EXCERPT TO READ:
Inside Infrastructure: Outlook for Infrastructure and Energy in 2026 (Part II)

Building on the perspectives we shared last month on the global forces that are expected to shape the infrastructure and energy markets in the year ahead, Part II of our 2026 outlook focuses on specific jurisdictions and market hotspots around the globe, as our partners anticipate how key trends and risks are likely to play out at a local level.

Do scaling sectors such as data centres and nuclear have strong momentum in all markets? Which jurisdictions are continuing to champion the energy transition through upcoming regulatory changes to facilitate investment in this area? We spoke with Freshfields partners across our global network to answer these questions and more.

–  Jessamy & Richard

 

United Kingdom

“As the M&A market re-gains momentum in the UK, we are seeing auction processes become more fluid. Significant valuation gaps between bidders and sellers will likely persist for some assets in the infrastructure market, prompting sellers to ‘pre-qualify’ bidders or pivot to a bilateral process at an earlier stage, so as to avoid the expense, disruption and PR of a “failed auction”. We are also seeing parties explore more hybrid/preference equity structures in order to bridge valuation gaps and/or de-risk investments.

In the UK M&A markets more broadly, we have seen more strategic partnering between corporates and sponsors, including carve-outs (such as Smiths Group’s sale of Smiths Detection and ABB’s sale of its robotics division) and partial divestments to create new joint ventures (such as BP’s divestment in Castrol).

The digital sector and adjacent infrastructure (such as energy generation, networks and network interconnectors to support the capacity demands of data centres in particular) will remain attractive for UK investors in 2026. The steady flow of transport deals in 2025 looks set to continue, potentially with less of a focus on airports—many of which traded or refinanced in recent years—and more on sub-sectors that have seen less activity in recent years, such as ports. Whilst renewables and regulated utilities remain challenging, we anticipate chances for opportunistic investment in some UK regulated sectors, including water.”

TASK OBJECTIVE: Extract the part of the infrastructure outlook from "Do scaling sectors" to "and/or de-risk investments.", copying it word for word. The lines after this infrastructure outlook come from a separate source.

DATASET SECTION:
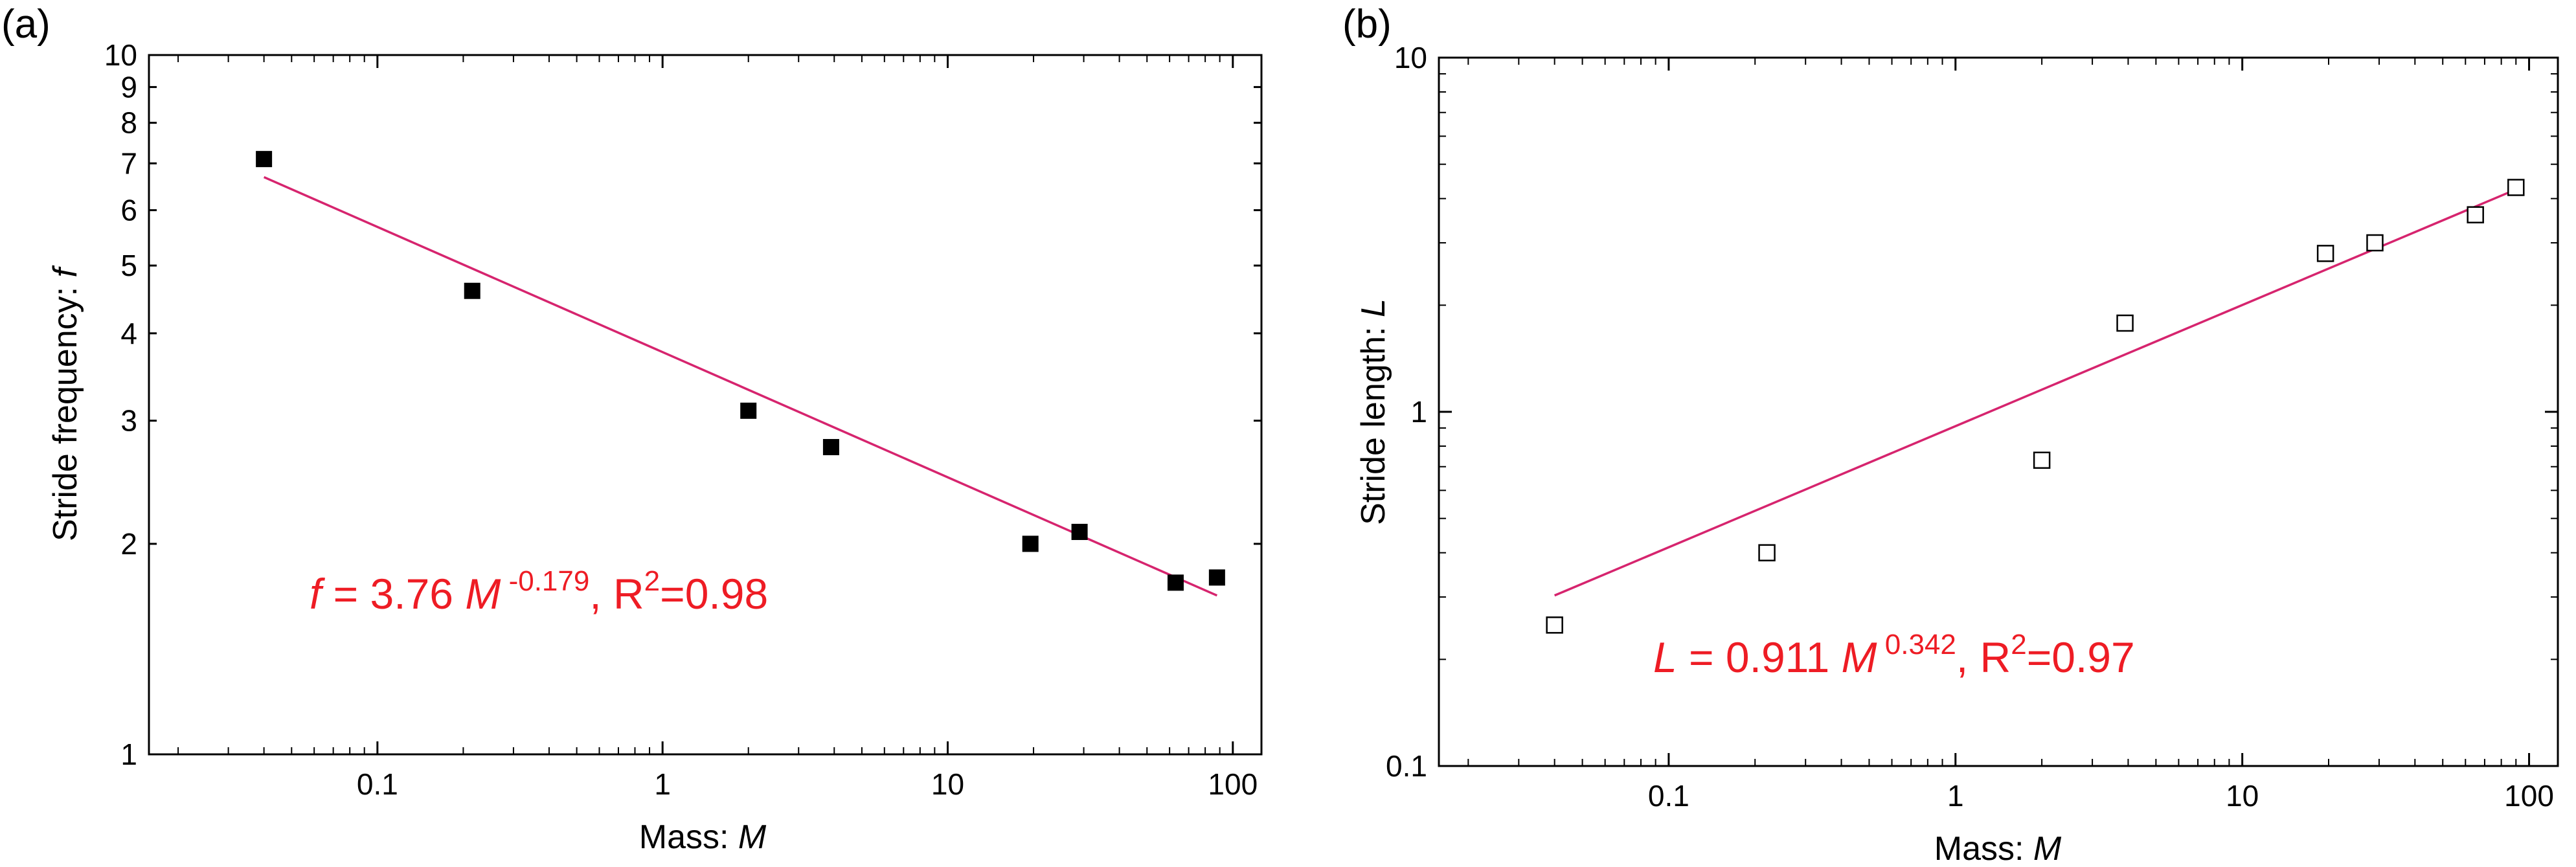 This screenshot has height=867, width=2576. What do you see at coordinates (1374, 421) in the screenshot?
I see `panel-b-y-axis-label-text: Stride length:` at bounding box center [1374, 421].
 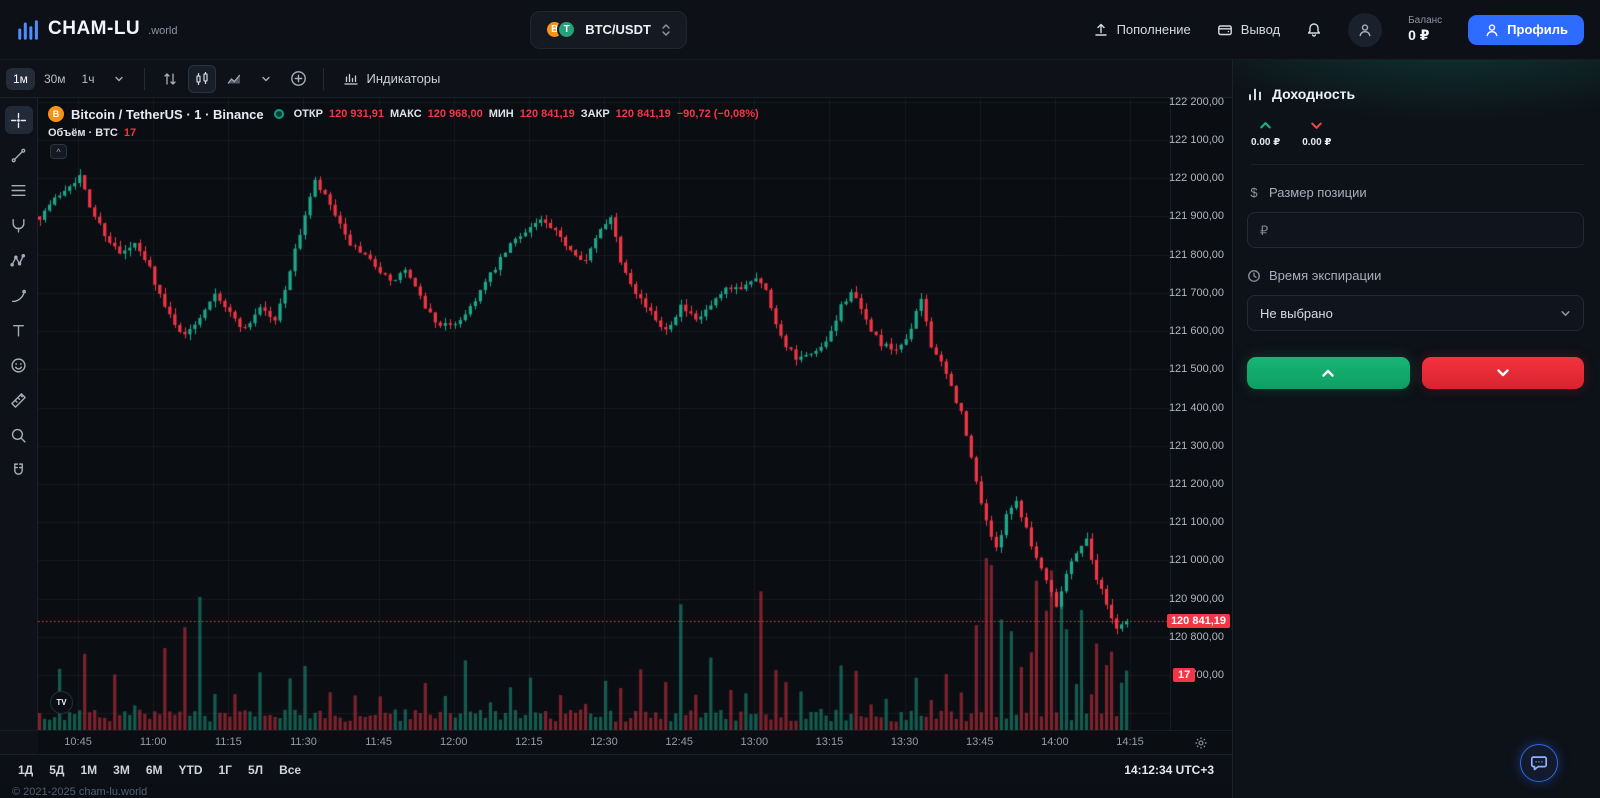 I want to click on yield-down: 0.00 ₽, so click(x=1316, y=133).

ANSWER BOX:
Do scaling sectors such as data centres and nuclear have strong momentum in all markets? Which jurisdictions are continuing to champion the energy transition through upcoming regulatory changes to facilitate investment in this area? We spoke with Freshfields partners across our global network to answer these questions and more.

–  Jessamy & Richard

 

United Kingdom

“As the M&A market re-gains momentum in the UK, we are seeing auction processes become more fluid. Significant valuation gaps between bidders and sellers will likely persist for some assets in the infrastructure market, prompting sellers to ‘pre-qualify’ bidders or pivot to a bilateral process at an earlier stage, so as to avoid the expense, disruption and PR of a “failed auction”. We are also seeing parties explore more hybrid/preference equity structures in order to bridge valuation gaps and/or de-risk investments.